Task instructions ::
Beginning with the line that contains "You are a computer-use" and ending with the last line of the records, write out each line exactly and omit the pictures.

Saved data entries ::
--------------------------------------------------

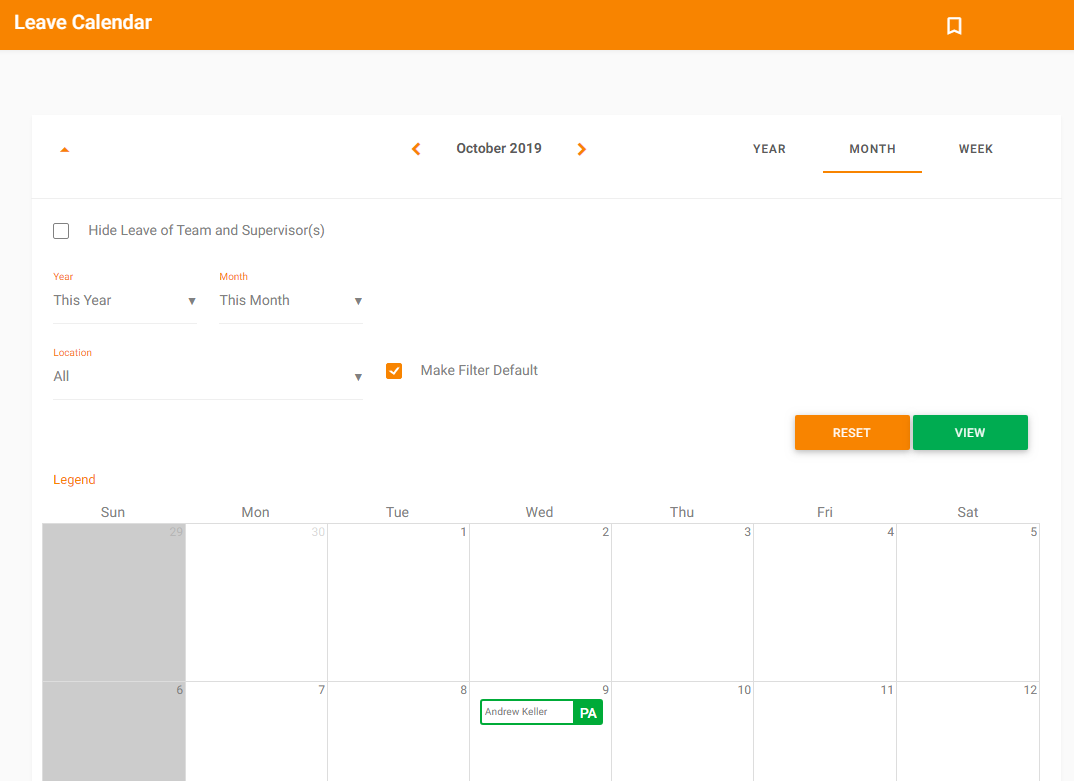Viewport: 1074px width, 781px height.
Task: Open the Month dropdown
Action: pyautogui.click(x=291, y=301)
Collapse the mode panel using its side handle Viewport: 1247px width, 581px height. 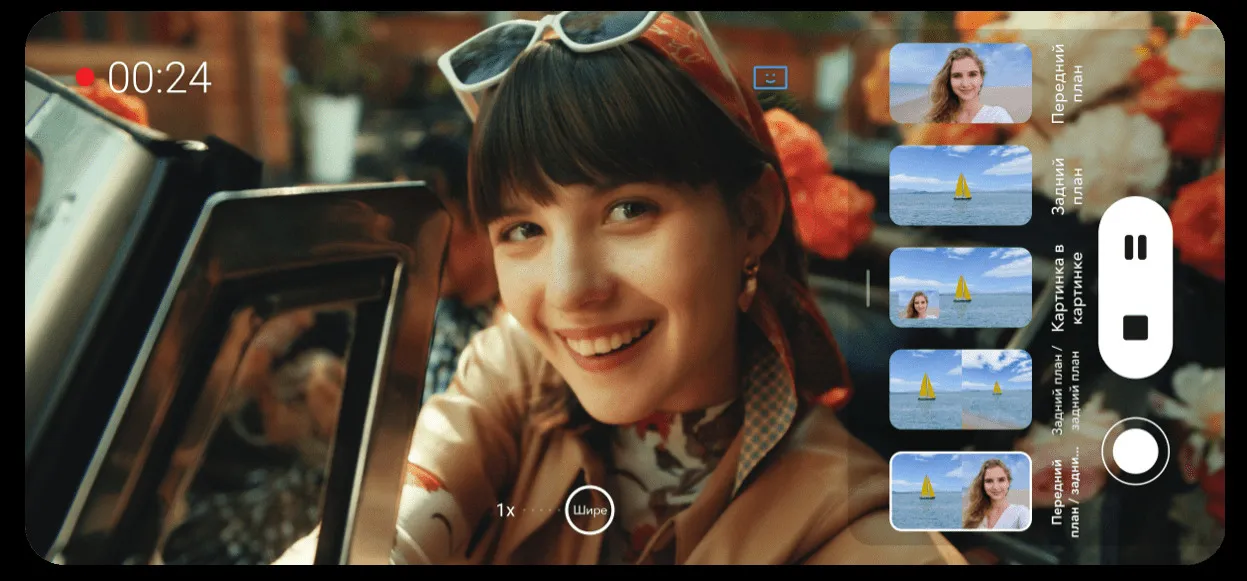(868, 288)
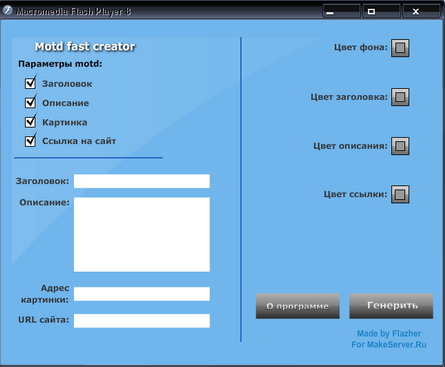445x367 pixels.
Task: Toggle the Описание checkbox
Action: [30, 102]
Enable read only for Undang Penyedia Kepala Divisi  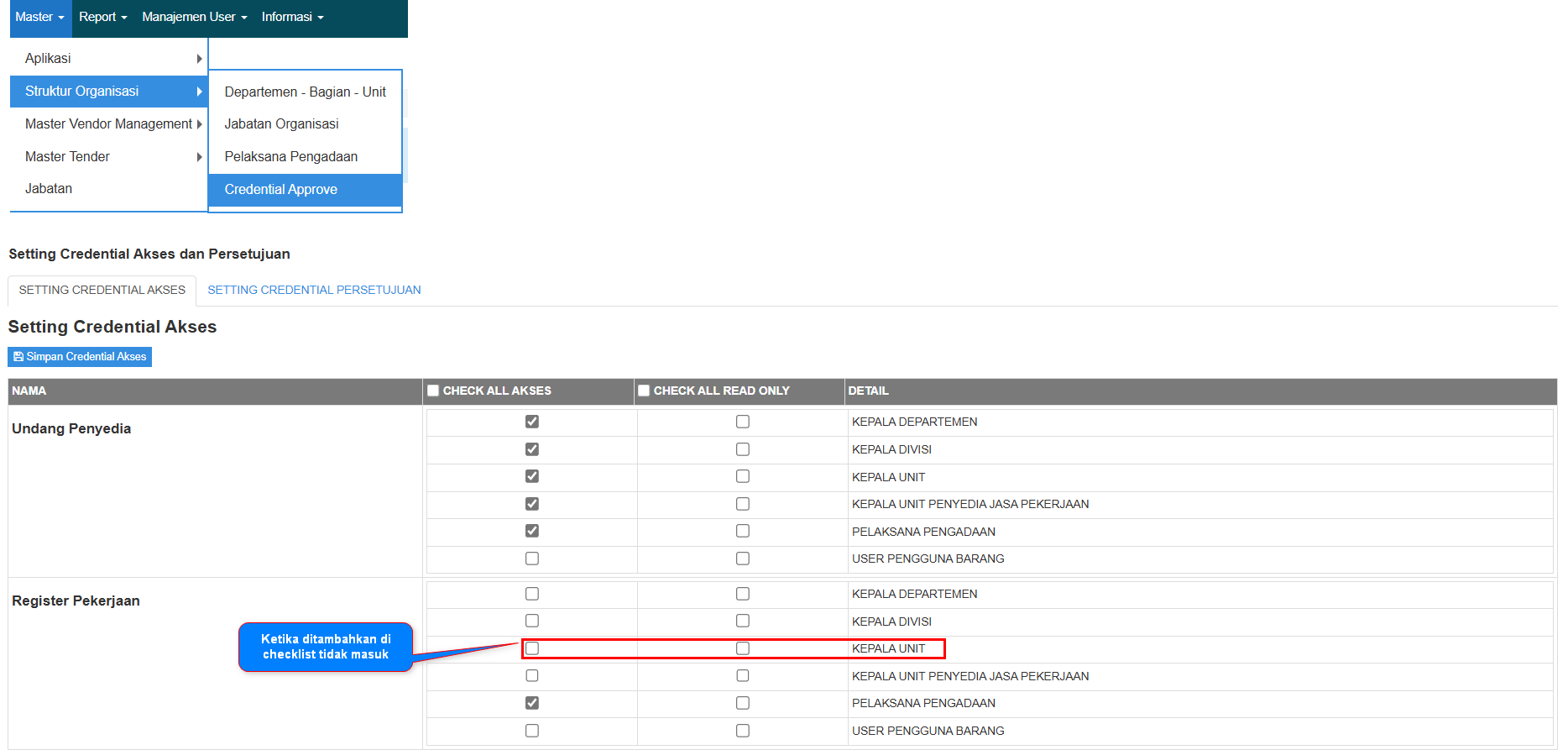[x=743, y=449]
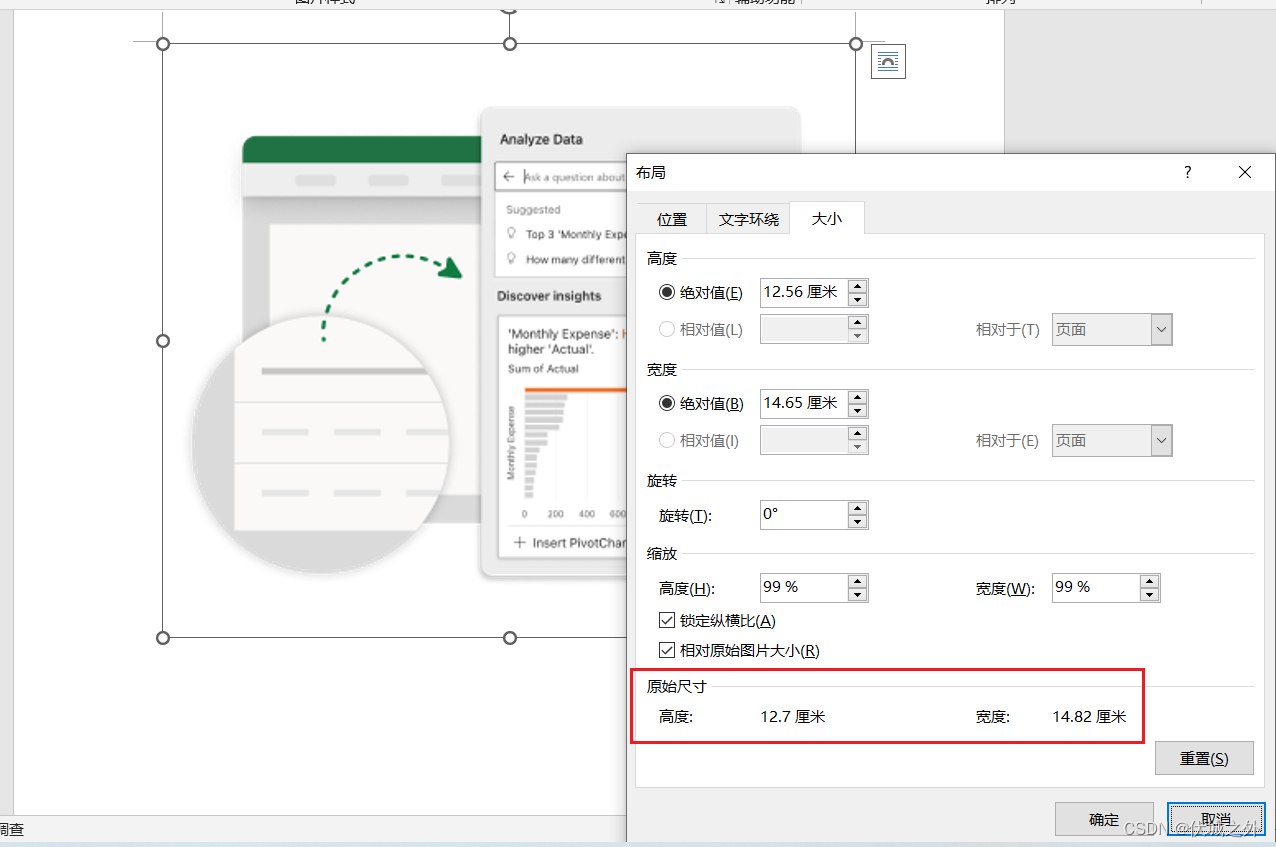Switch to the 位置 tab

(671, 218)
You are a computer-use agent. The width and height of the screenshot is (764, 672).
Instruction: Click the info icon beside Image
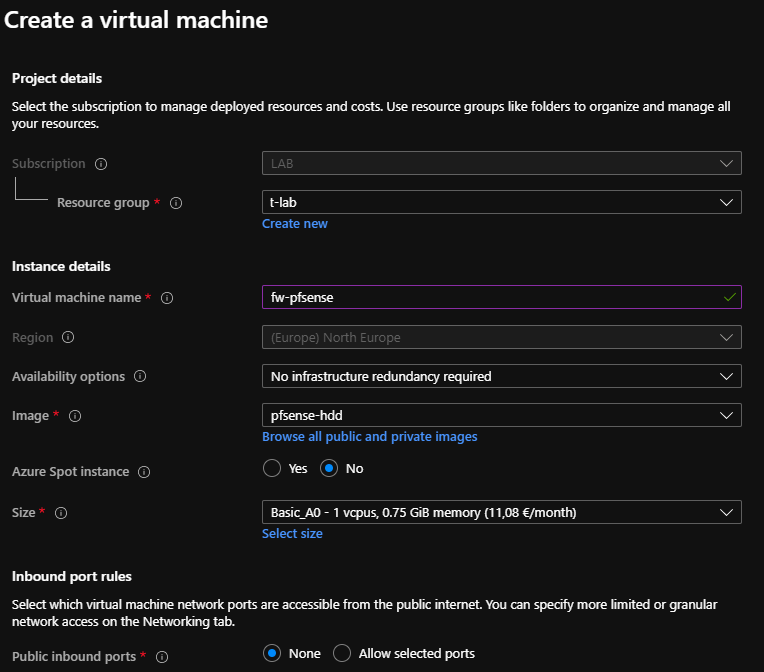tap(75, 416)
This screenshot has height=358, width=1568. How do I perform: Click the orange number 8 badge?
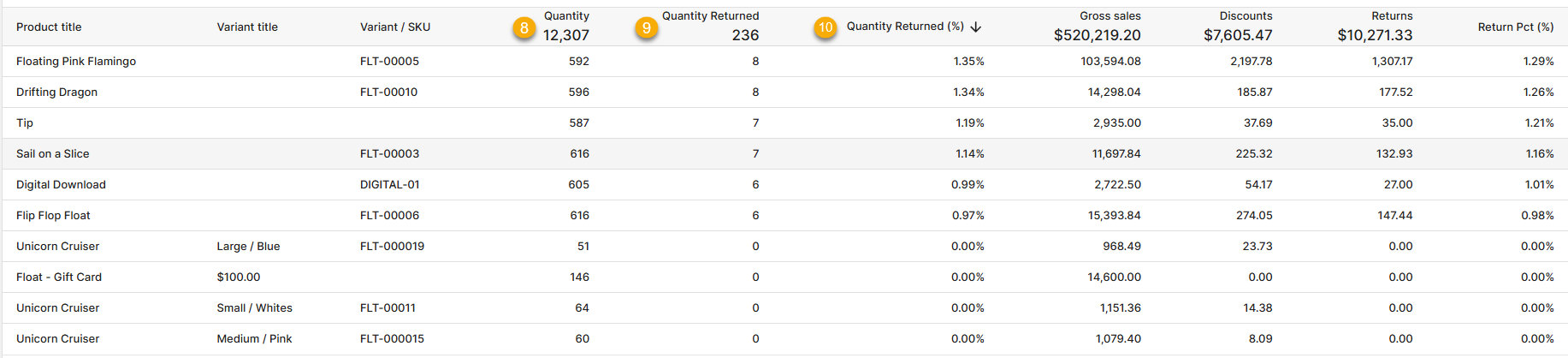(524, 28)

--------------------------------------------------

Response ::
You are a computer-use agent. The width and height of the screenshot is (764, 672).
Instruction: Click the info icon beside Image
tap(75, 416)
This screenshot has height=358, width=1568. How do I perform: Click the orange number 8 badge?
(524, 28)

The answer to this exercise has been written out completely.